Dr. Robert A. Lamb testified as an expert witness for defendant. He was asked a hypothetical question which assumed substantially all the facts and circumstances in evidence. The following questions were then asked him and he made the answers indicated: “Mr. Welsh: Q. Well, have you an opinion . . . whether or not the condition she was treated for the two years, together with the fact that she had had epileptic fits, do you think that contributed to her death. A. Absolutely. Q. Now, doctor, the condition which this hypothetical girl was treated for, anemia, low blood pressure and nervousness, is that any indication that she might have fainting spells or fits?

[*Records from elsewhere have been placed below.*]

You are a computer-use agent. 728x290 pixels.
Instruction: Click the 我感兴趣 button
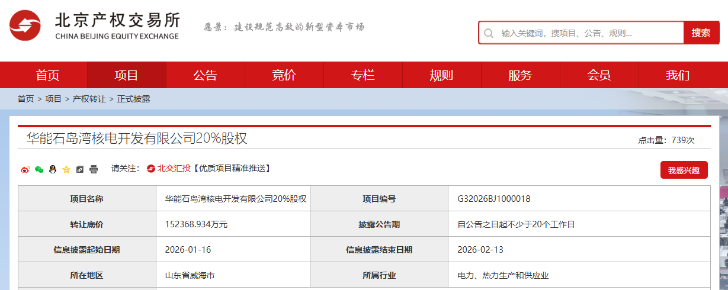click(x=684, y=170)
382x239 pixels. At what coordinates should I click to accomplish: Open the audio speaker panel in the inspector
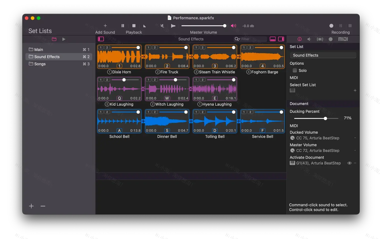click(309, 39)
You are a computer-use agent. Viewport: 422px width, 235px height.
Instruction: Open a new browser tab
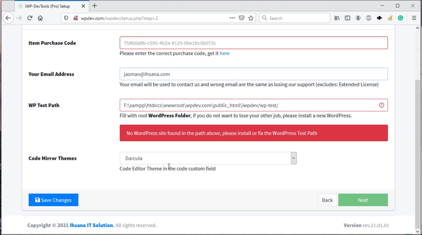tap(94, 6)
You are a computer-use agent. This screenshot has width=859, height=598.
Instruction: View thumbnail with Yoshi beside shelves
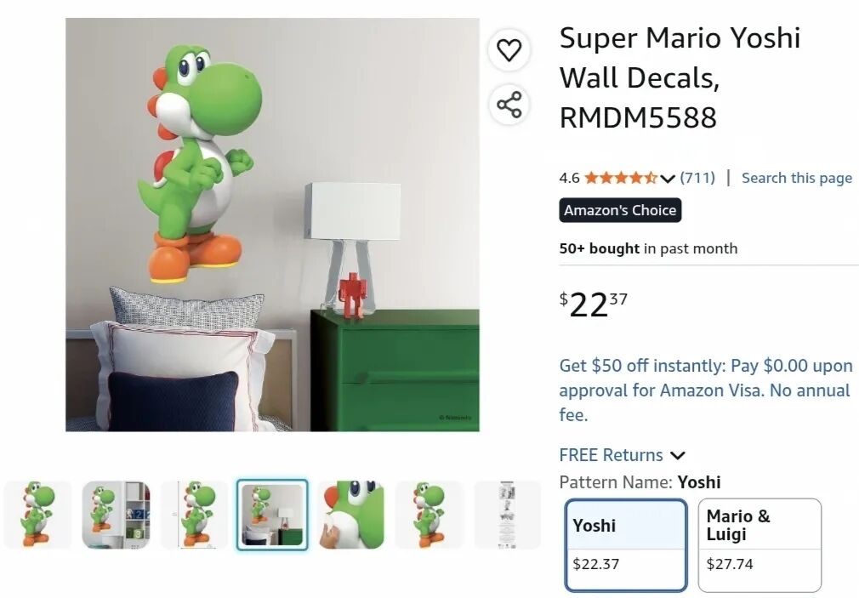[116, 514]
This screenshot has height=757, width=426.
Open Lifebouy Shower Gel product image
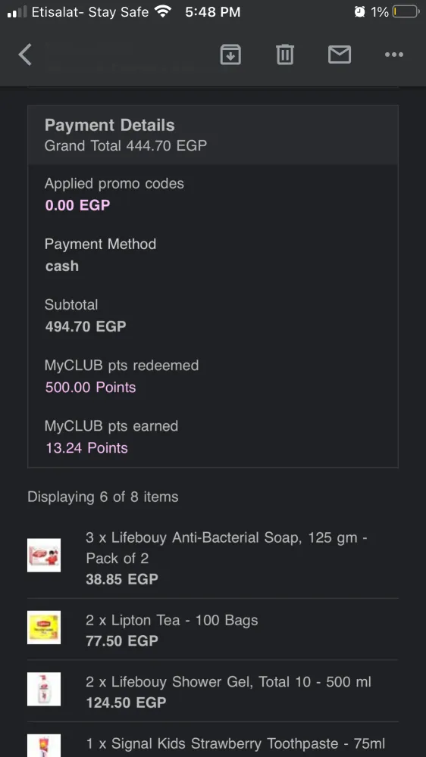(x=44, y=689)
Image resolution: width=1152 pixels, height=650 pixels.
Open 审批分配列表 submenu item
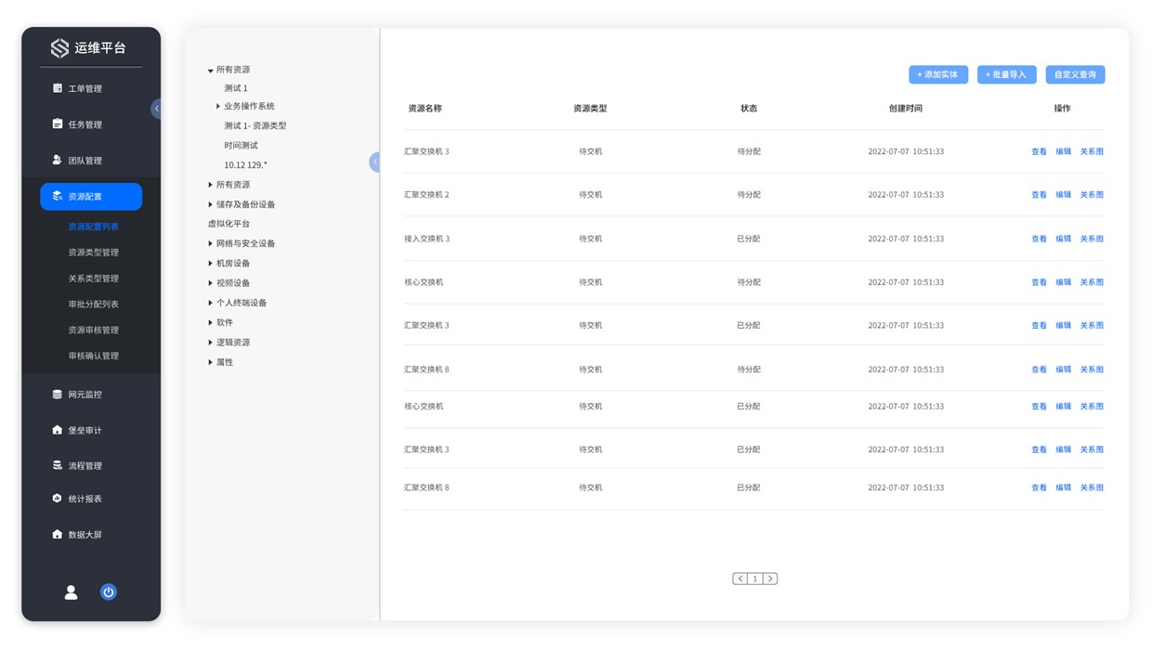coord(93,305)
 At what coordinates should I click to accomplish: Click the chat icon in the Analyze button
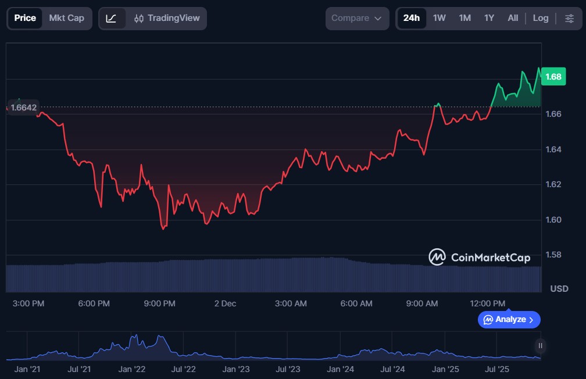[488, 320]
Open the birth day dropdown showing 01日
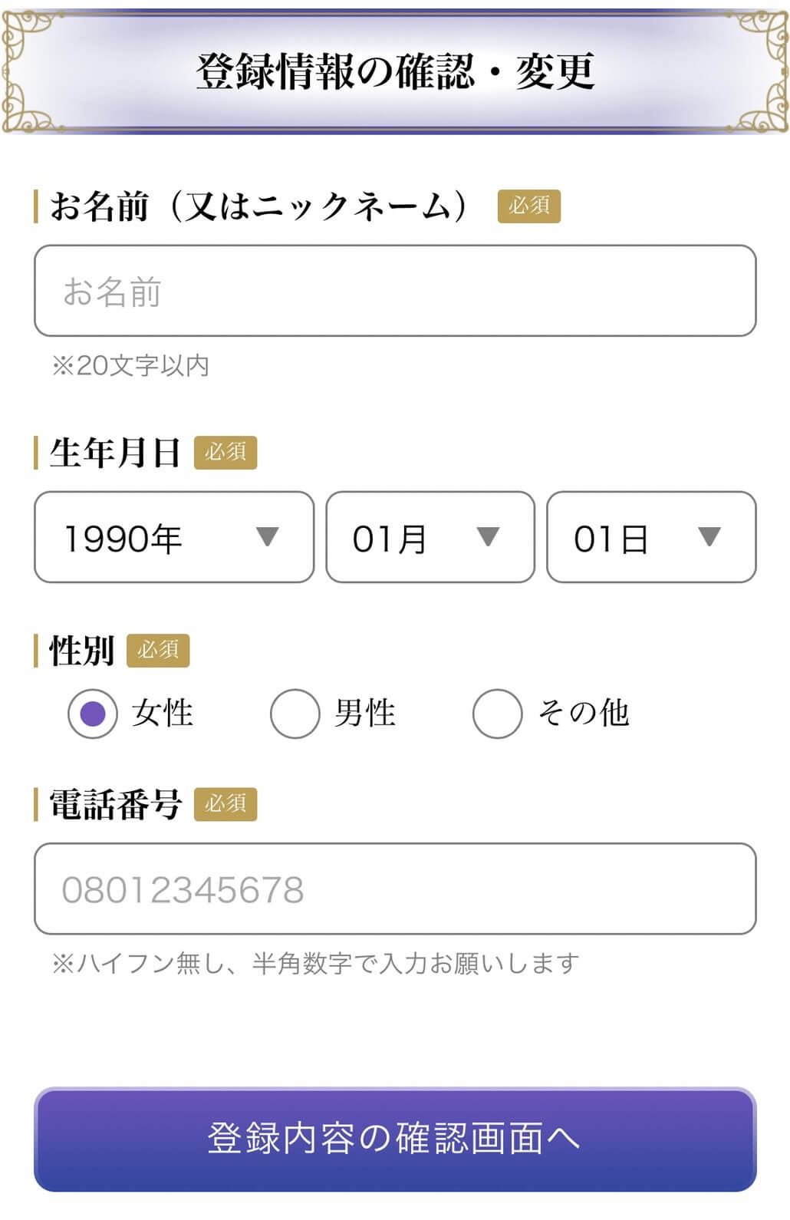 tap(650, 537)
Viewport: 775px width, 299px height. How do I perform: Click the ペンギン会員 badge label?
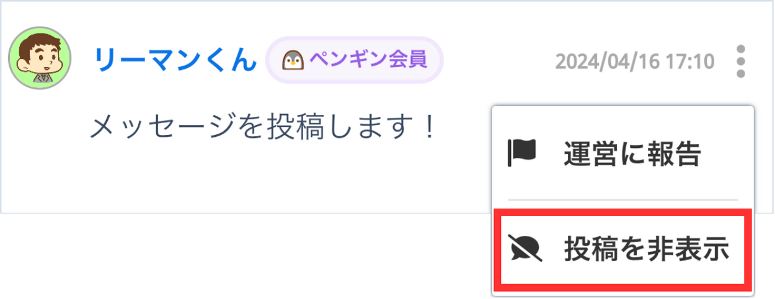pyautogui.click(x=368, y=60)
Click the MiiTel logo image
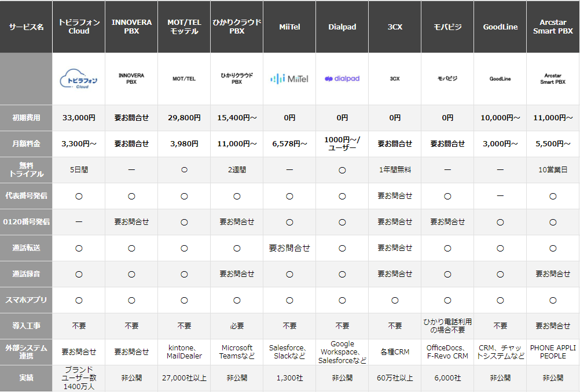The height and width of the screenshot is (392, 580). click(289, 79)
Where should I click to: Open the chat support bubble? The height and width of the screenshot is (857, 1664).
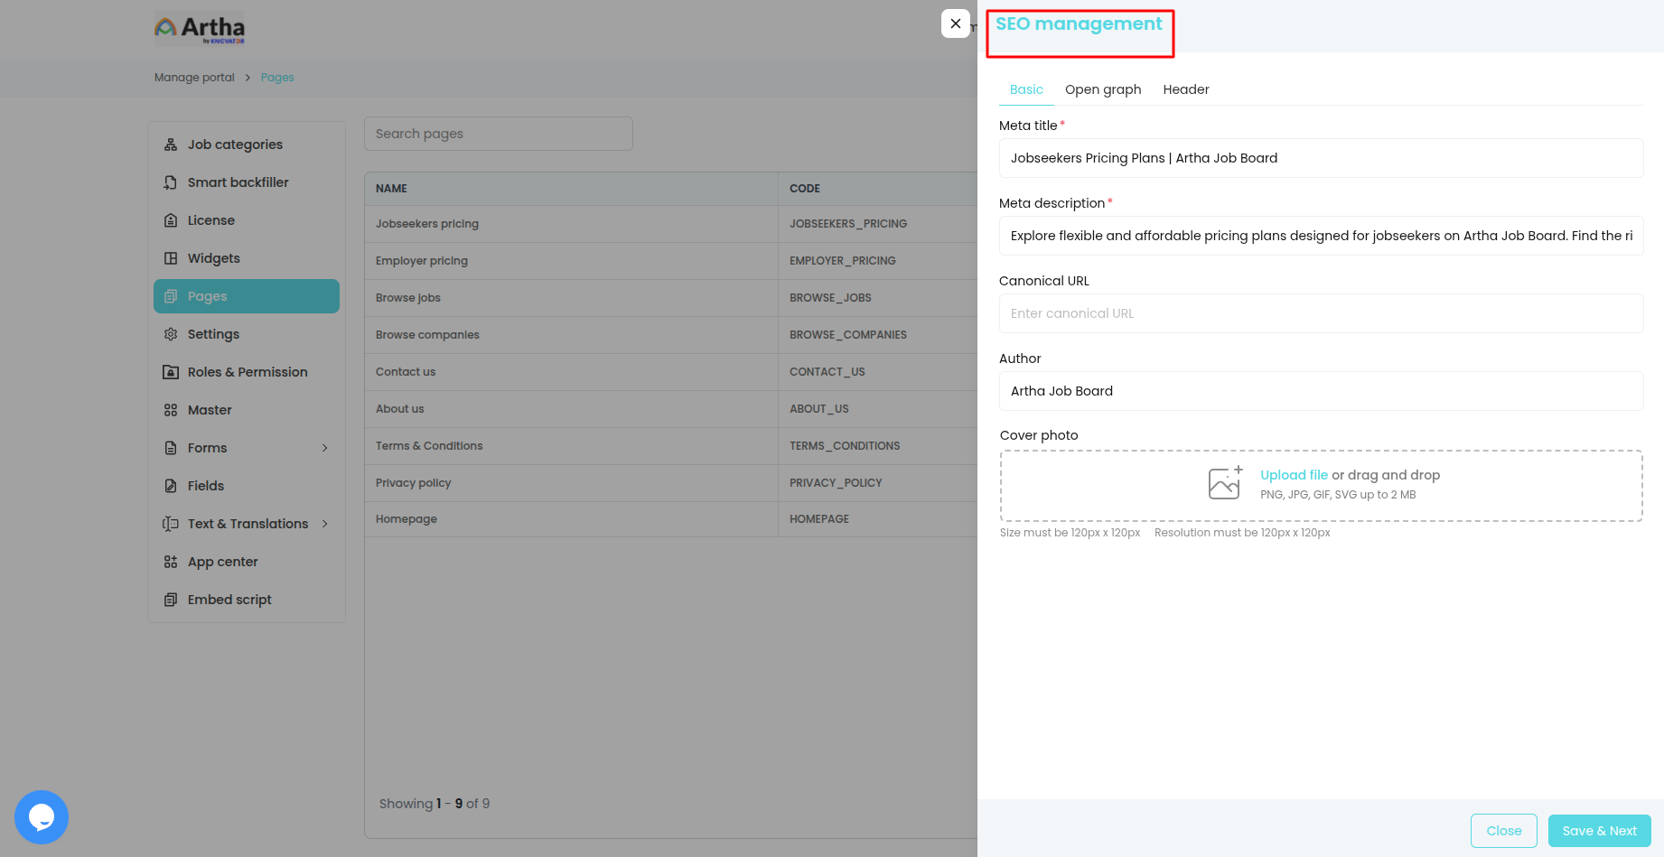click(42, 817)
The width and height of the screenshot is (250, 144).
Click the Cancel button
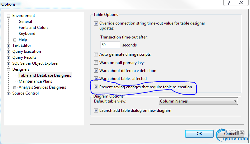pos(230,134)
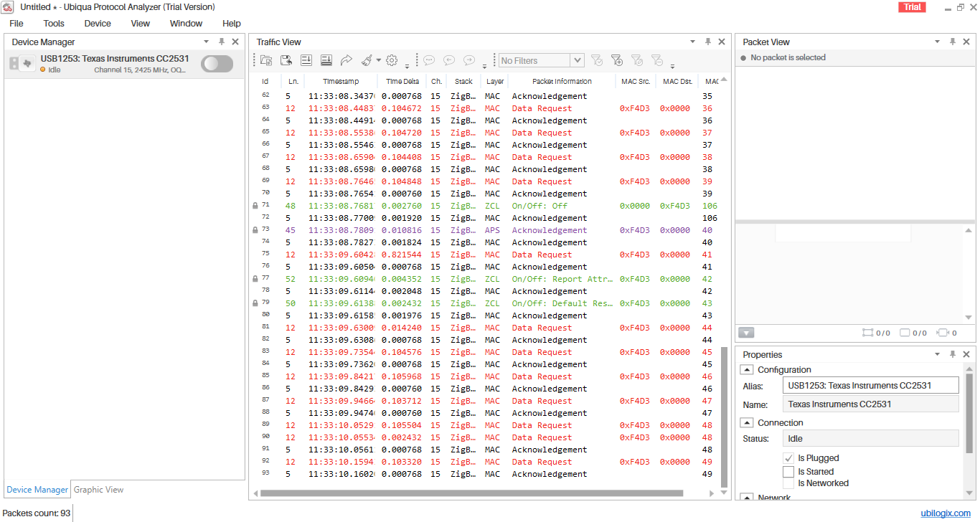This screenshot has width=980, height=522.
Task: Collapse the Configuration section in Properties
Action: click(747, 370)
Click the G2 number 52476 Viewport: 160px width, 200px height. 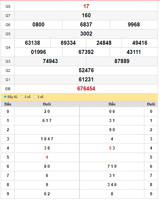(86, 71)
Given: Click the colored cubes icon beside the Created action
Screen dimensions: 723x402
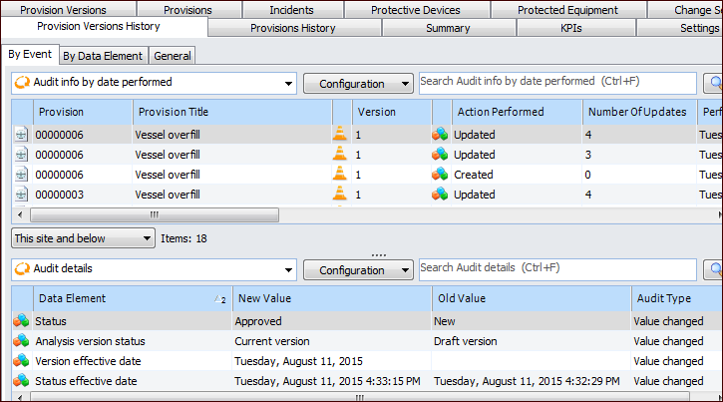Looking at the screenshot, I should tap(440, 174).
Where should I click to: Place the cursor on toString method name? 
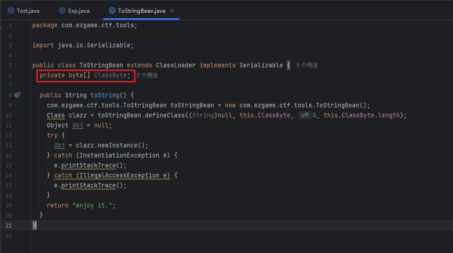(x=105, y=96)
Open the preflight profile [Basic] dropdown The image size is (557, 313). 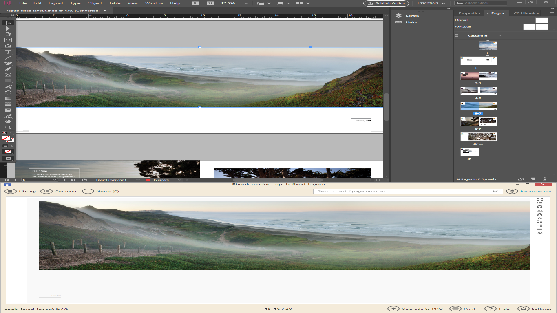[138, 180]
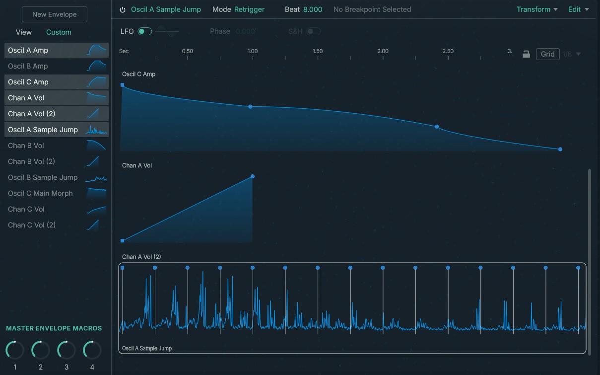Click the waveform icon beside Oscil B Sample Jump
This screenshot has height=375, width=600.
(x=96, y=177)
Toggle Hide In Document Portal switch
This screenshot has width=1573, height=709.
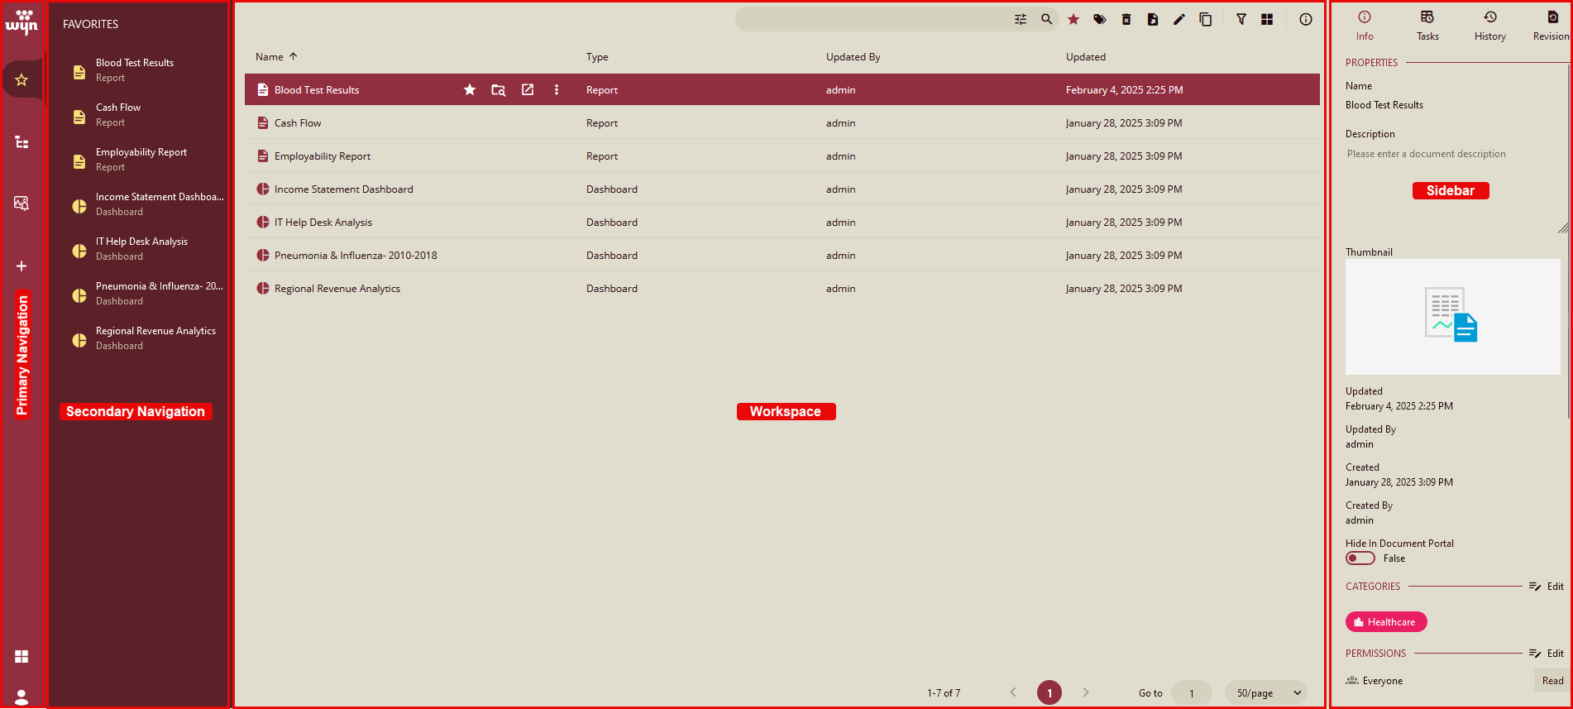pyautogui.click(x=1360, y=558)
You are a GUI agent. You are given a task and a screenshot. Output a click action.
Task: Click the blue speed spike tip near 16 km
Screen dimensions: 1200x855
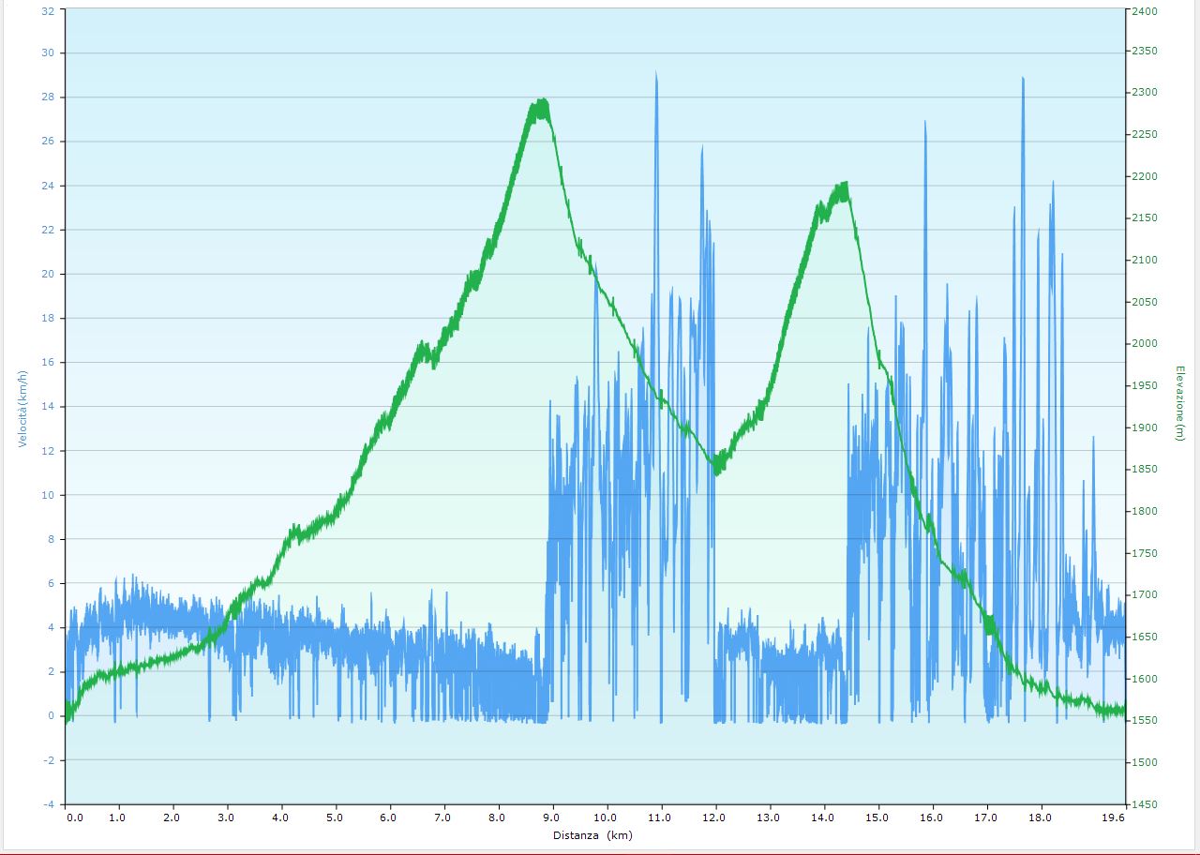[x=925, y=123]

A. Yes, it is.”

He further testified that anemia is not a disease but a condition; that low blood pressure is not a disease; that nervousness is also a condition; that nervous people faint, and that a person without epilepsy can faint; that if the head of an unconscious person is immersed in water, such person can ‘ ‘ take sufficient water to drown ’ ’; that drowning is asphyxiation — a lack of supply of air to the respiratory system; that any amount of water that gets into the throat and obstructs the breathing will cause asphyxiation, particularly if the person is unconscious ; and that perfectly normal and healthy persons have been known to drown upon entering a tub half full of water.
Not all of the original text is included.